Job management made easier
Last week we saw how to launch jobs using the submit command. After doing that you usually need to check running jobs, and occasionally modify or cancel them. In this post we will look at a few other commands that allow you to do just that.
The first one, and the simplest, is the qmine command. This simply prints a list of jobs running under your username. It is similar to the squeue command, but by default only shows you your own jobs, which is what you normally want. You can also see jobs by a different user specifying a username as the first argument. The output consists of ten columns:
- Job id and job name;
- Account, group, and QOS;
- Time, CPUs, and memory requested (note: these are the limits you asked for during submission, they are not the resources that your job is currently using);
- State, written out in full (e.g., RUNNING, COMPLETING);
- Comment (this is a string that can be set with the -p option in submit).
The module offers two utilities to quickly cancel multiple jobs. The first one is qdelmine, that simply cancels all jobs belonging to you. Use with caution!
The second command is qdelname, which selects jobs to be canceled based on their name. For example, to cancel all your running bowtie jobs, you can do:
$ qdelname bowtie
This command will first print a list of jobs containing the word you specified (a simple case-insensitive grep is used, so you can provide a partial name), and then it will ask you for confirmation that you really want to cancel those jobs. If you reply “y”, the jobs will be canceled. This command can also be invoked as jobdel.
The jobupd command allows you to change some parameters of running jobs. A typical example of a case in which you may want to do this is to change a job’s qos while it is still queued. As in the case of qdelname, you need to specify a (partial) name for the jobs to be modified, and the program will print all matching jobs before proceeding. For example, if you have a set of bowtie jobs in qos “test”, and you want to switch them to “test-b”, you can do:
$ jobupd bowtie qos=test-b
You can also supply multiple directives to change many parameters at once.

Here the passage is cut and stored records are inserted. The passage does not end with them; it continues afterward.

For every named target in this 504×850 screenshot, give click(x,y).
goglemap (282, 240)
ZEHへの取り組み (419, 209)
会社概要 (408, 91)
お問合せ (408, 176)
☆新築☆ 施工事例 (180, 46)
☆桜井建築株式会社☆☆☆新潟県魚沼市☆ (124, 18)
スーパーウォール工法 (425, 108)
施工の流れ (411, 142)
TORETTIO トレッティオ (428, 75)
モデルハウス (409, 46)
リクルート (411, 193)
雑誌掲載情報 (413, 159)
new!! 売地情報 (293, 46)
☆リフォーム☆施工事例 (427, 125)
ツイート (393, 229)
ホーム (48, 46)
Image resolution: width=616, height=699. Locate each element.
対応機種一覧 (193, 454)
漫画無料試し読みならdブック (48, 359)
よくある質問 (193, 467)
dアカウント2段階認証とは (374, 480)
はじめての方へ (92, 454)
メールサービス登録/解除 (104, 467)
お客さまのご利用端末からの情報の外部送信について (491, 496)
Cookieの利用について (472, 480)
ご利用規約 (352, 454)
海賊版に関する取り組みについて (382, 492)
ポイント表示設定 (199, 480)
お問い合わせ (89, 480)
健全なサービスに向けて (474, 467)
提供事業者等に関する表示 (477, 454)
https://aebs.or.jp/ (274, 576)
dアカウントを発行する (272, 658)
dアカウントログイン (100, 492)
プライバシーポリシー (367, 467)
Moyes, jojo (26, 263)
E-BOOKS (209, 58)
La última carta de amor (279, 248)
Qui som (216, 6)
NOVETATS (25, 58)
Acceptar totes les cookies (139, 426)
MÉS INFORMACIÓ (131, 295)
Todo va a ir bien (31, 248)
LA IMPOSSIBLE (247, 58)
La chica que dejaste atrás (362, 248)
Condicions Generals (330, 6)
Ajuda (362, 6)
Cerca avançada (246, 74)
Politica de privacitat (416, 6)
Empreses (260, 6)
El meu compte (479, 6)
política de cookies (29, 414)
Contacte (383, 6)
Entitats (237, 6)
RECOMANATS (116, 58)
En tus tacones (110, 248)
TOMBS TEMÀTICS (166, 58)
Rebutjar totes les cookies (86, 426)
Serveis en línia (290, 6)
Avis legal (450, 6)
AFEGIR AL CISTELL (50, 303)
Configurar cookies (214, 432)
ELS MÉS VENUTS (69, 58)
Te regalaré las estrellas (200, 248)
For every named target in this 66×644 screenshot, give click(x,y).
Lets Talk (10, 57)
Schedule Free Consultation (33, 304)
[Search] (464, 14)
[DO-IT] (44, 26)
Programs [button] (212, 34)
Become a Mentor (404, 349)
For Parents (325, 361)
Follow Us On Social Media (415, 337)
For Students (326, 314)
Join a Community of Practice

This command uses scontrol internally, so every directive you can pass to scontrol is accepted here.
But wait, there’s more!
Jobupd and jobdel internally use the same command to generate the list of jobs matching the name you specify. The name of this command is jobids, and you can also invoke it directly:
$ jobids bowtie 1234567 1234568 1234569 ...
This allows you to write your own commands that operate on a set of jobs. You will probably not need this very often, since everything is pretty much already covered by jobupd, but at least the option is there!